Skin-Associated B Cells in the Pathogenesis of Cutaneous Autoimmune Diseases—Implications for Therapeutic Approaches

Abstract

B lymphocytes are crucial mediators of systemic immune responses and are known to be substantial in the pathogenesis of autoimmune diseases with cutaneous manifestations. Amongst them are lupus erythematosus, dermatomyositis, systemic sclerosis and psoriasis, and particularly those driven by autoantibodies such as pemphigus and pemphigoid. However, the concept of autoreactive skin-associated B cells, which may reside in the skin and locally contribute to chronic inflammation, is gradually evolving. These cells are believed to differ from B cells of primary and secondary lymphoid organs and may provide additional features besides autoantibody production, including cytokine expression and crosstalk to autoreactive T cells in an antigen-presenting manner. In chronically inflamed skin, B cells may appear in tertiary lymphoid structures.
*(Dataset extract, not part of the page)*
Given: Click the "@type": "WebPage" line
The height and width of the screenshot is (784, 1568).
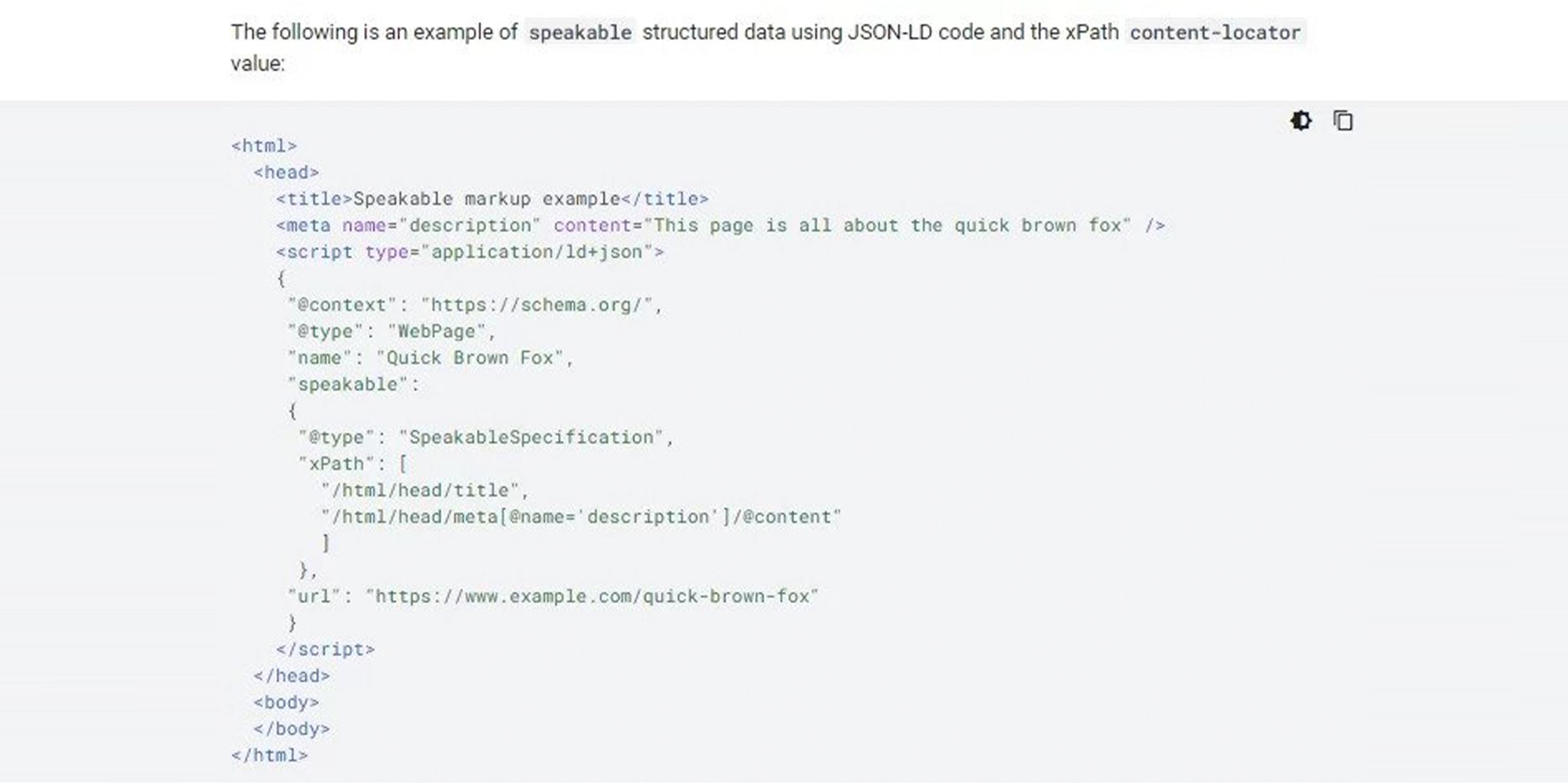Looking at the screenshot, I should 392,331.
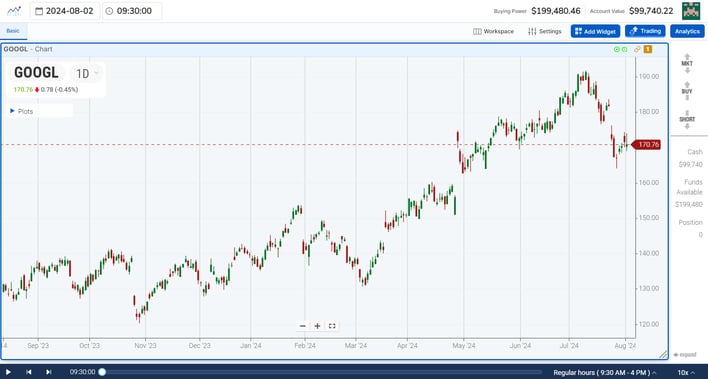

Those abnormal lymph node-like structures comprise a network of immune and stromal cells possibly enriched by vascular structures and thus constitute an ideal niche for local autoimmune responses. In this review, we describe current considerations of different B cell subsets and their assumed role in skin autoimmunity. Moreover, we discuss traditional and B cell-associated approaches for the treatment of autoimmune skin diseases, including drugs targeting B cells (e.g., CD19- and CD20-antibodies), plasma cells (e.g., proteasome inhibitors, CXCR4 antagonists), activated pathways (such as BTK- and PI3K-inhibitors) and associated activator molecules (BLyS, APRIL).